- _Text section_
The Command-Aire 3C3 and similar 4C3 and 5C3 are American three-seat open cockpit utility, training and touring biplanes developed by Command-Aire in the late 1920s and early 1930s.

Design and development

The Command-Aire did not at first appear to offer much of an advancement over the vast multitude of three seat biplanes built around the ubiquitous Curtiss OX-5 engine to similar designs, with similar dimensions and construction methods, many of which were already in production. Indeed, the OX-5 era was coming to an end. The vast quantities of war-surplus engines, which had swamped the market in the immediate post-war period, were running low. Only by the smaller details can it be distinguished from its brethren. The basic design was by Morton Cronk, and although it had excellent high altitude capabilities, it was slow. This setback nearly foundered the company before its first aircraft entered production.

- _Written exercise 1_
According to the Command-Aire biplane text, who created the basic design of the aircraft?
- _Written exercise 2_
Carry on writing the Command-Aire biplane text from the point where it stops.
The lines that follow are separate material with no connection to the Command-Aire biplane text.

- _Material_
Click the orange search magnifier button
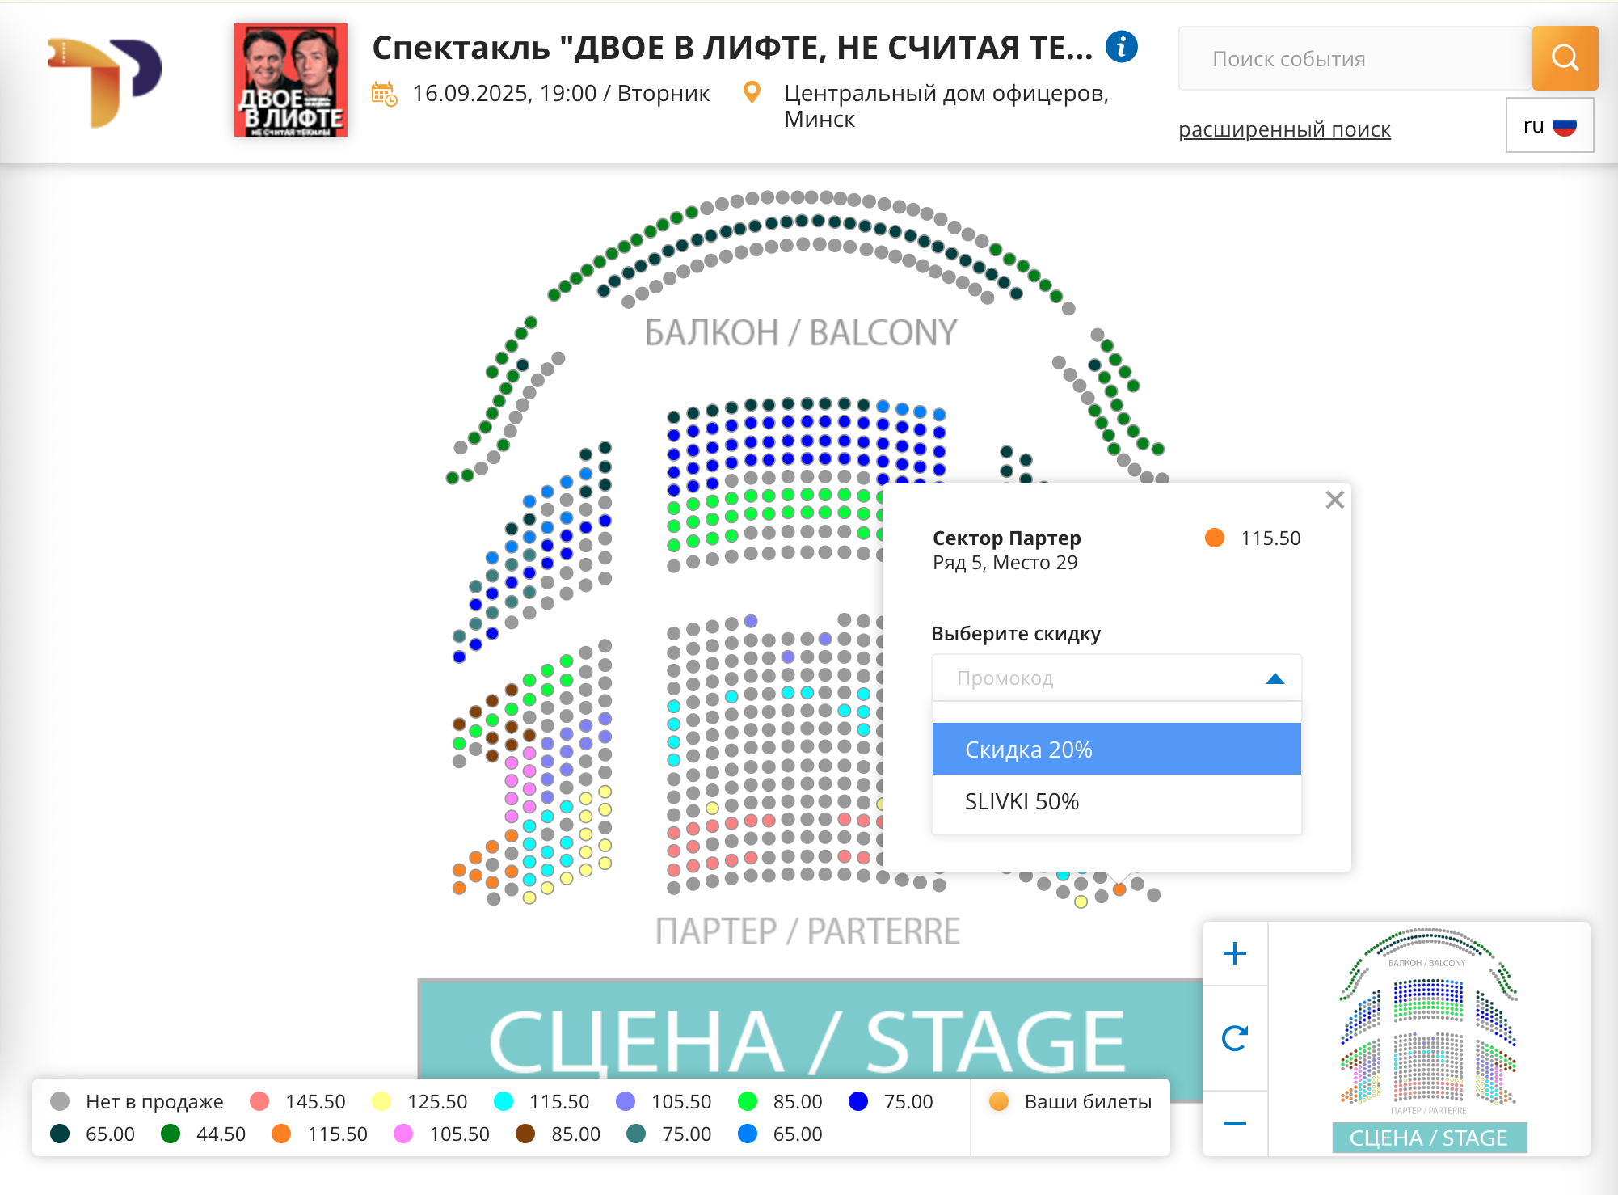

- _Exercise result 1_
Morton Cronk.

- _Exercise result 2_
The design's proportions were good, but Cronk's departure left the company without an engineer. It happened to be that Albert Vollmecke, a Heinkel engineer was in the US attempting to find a customer to build Heinkel HD 40 mailplanes under licence for the US market. Seeing that there was little prospect of any sales in the US, he decided to hire on with an American company, and Command-Aire lucked out. His first task was to rework the design to provide documentation for the new approval process. While there was only one major visible external difference, he undertook an extensive redesign based on his experience in the much more scientifically-grounded German aviation industry, and to bring the design into line with CAA (now FAA) certification requirements, which involved a lot of submissions, and alterations, and resubmissions before they signed off on it. Many parts had to be redesigned when it was easier to redo the design, than to use the existing design to calculate the necessary strength margins. The most obvious change was a switch from four small conventional ailerons at the tips to two slotted nearly full-span ailerons on the lower wing. This improved low speed control dramatically, allowing lateral control even after the aircraft had stalled - a novelty among American aircraft at the time, and a recurring advertising theme. The second change was the incorporation of a Phylax fire suppression system capable of putting almost any fire out in flight. The third novelty was the use of a rotisserie type fuselage jig, that ensured accuracy and consistency between the airframes they built, reducing the chance of building an airplane that couldn't be rigged to fly right. Although Command-Aire's advertising claims that Vollmecke invented this, he claimed he merely brought the idea from Europe.

Airframe details

The fuselage was built in a rotating jig that ensured accuracy from welded chromium-molybdenum alloy steel tubes, faired with wooden battens. The top of the fuselage was covered in large metal panels that could be readily opened to provide access, and a compartment for luggage was provided between the cockpits large enough for a suitcase.

The slightly staggered wings were built around solid spruce spars, with spruce and plywood warren truss type ribs. The wings were braced with cables.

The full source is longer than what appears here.